Capítulo 5. Anatomía Patológica de los Aparatos Urinario y Genital Masculino.

Dr. Helmar Rosenberg


RESUMEN EMBRIOLOGICO DEL APARATO URINARIO

Desde un punto de vista embriológico, los aparatos urinario y genital pueden considerarse como uno solo. De hecho, ambos se originan de células mesodérmicas intermedias y ambos tienen relación con la cloaca. Además, los conductos excretores del pronefros y del metanefros normalmente pasan a formar parte de los genitales masculinos y femeninos.

El aparato urinario en el hombre se desarrolla a partir del mesoderma intermedio, del epitelio celómico y de la cloaca. Se reconocen tres etapas sucesivas parcialmente superpuestas: desarrollo del pronefros (día 20 al 30), del mesonefros (día 26 al 4º mes) y del metanefros (desde la 5a semana) (Fig. 5-1).

El pronefros se desarrolla del mesoderma intermedio cérvico-torácico a ambos lados de la columna vertebral y forma el cordón nefrogénico, con 7 a 10 grupos celulares correspondientes a los nefrótomos, que después de diferenciarse involucionan en sentido cráneo-caudal. El pronefros constituye el riñón definitivo de algunos peces y anfibios. En vertebrados superiores juega un importante papel como inductor del desarrollo del mesonefros, que a su vez induce el desarrollo del metanefros. La agenesia renal en el hombre podría estar relacionada con un trastorno del desarrollo del pronefros.

El mesonefros se desarrolla en forma del conducto de Wolff o conducto mesonéfrico en el que se vacían aproximadamente 40 túbulos mesonéfricos provistos de sus respectivos corpúsculos malpighianos. Este órgano es de importante actividad en muchos animales, y también en el hombre hasta el segundo mes de la embriogénesis. Da origen a los túbulos rectos de la rete testis o conductillos eferentes testiculares, al epoóforo, paraóforo y a los restos de Walthard. Del conducto de Wolff se forman el epidídimo, conducto deferente, conducto eyaculador y parte de la vagina y de la vejiga.

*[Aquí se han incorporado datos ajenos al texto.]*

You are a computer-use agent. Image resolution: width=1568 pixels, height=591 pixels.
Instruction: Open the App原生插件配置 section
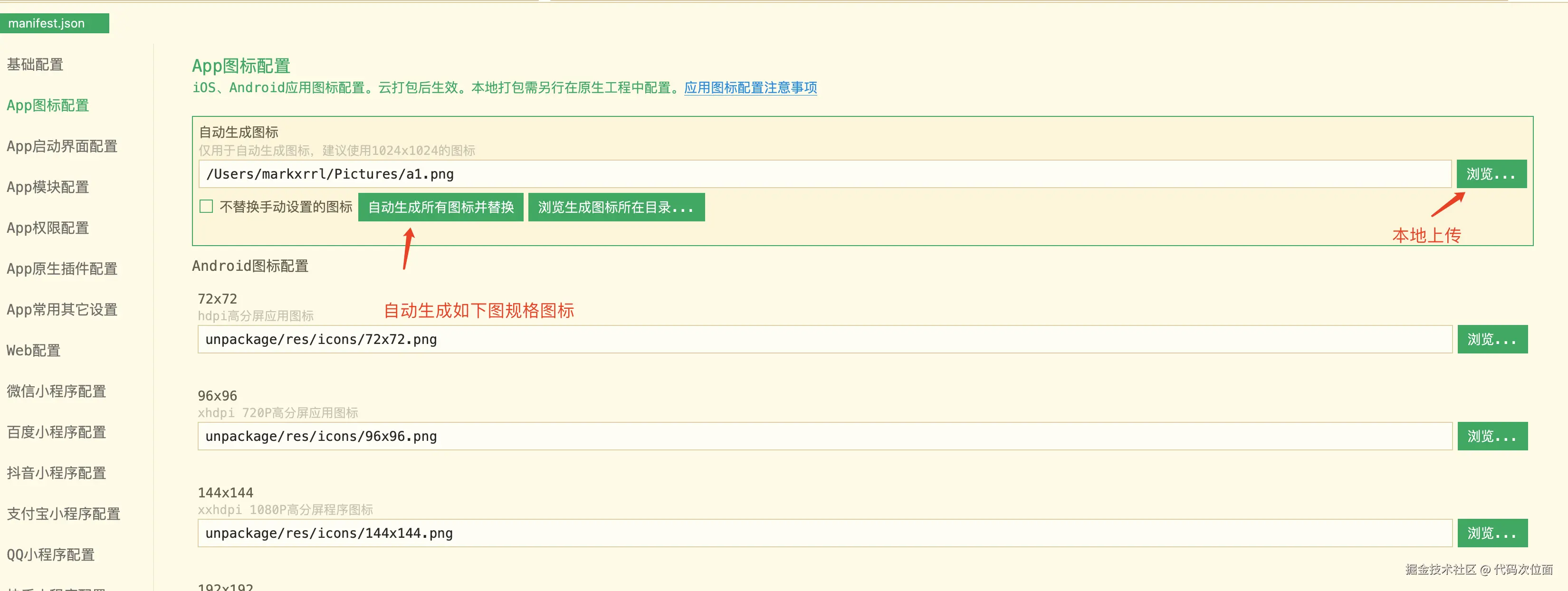point(61,268)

El metanefros o riñón definitivo se origina de la zona más caudal del mesoderma intermedio, llamada blastema metanefrogénico, y de la yema ureteral, que nace del conducto de Wolff. El brote ureteral induce en el blastema el desarrollo del tejido renal, con nefrones e intersticio. De la yema ureteral se forma el conducto excretor: túbulos colectores, cálices, pelvis y uréter. El metanefros, desde su posición inical pelviana, migra hacia la fosa lumbar en la que alcanza su posición definitiva en la 12a semana. Simultáneamente experimenta una rotación en 90º de manera que el hilio, dispuesto ventralmente en la posición pelviana del riñón, queda dirigido hacia la línea media mirando hacia la aorta.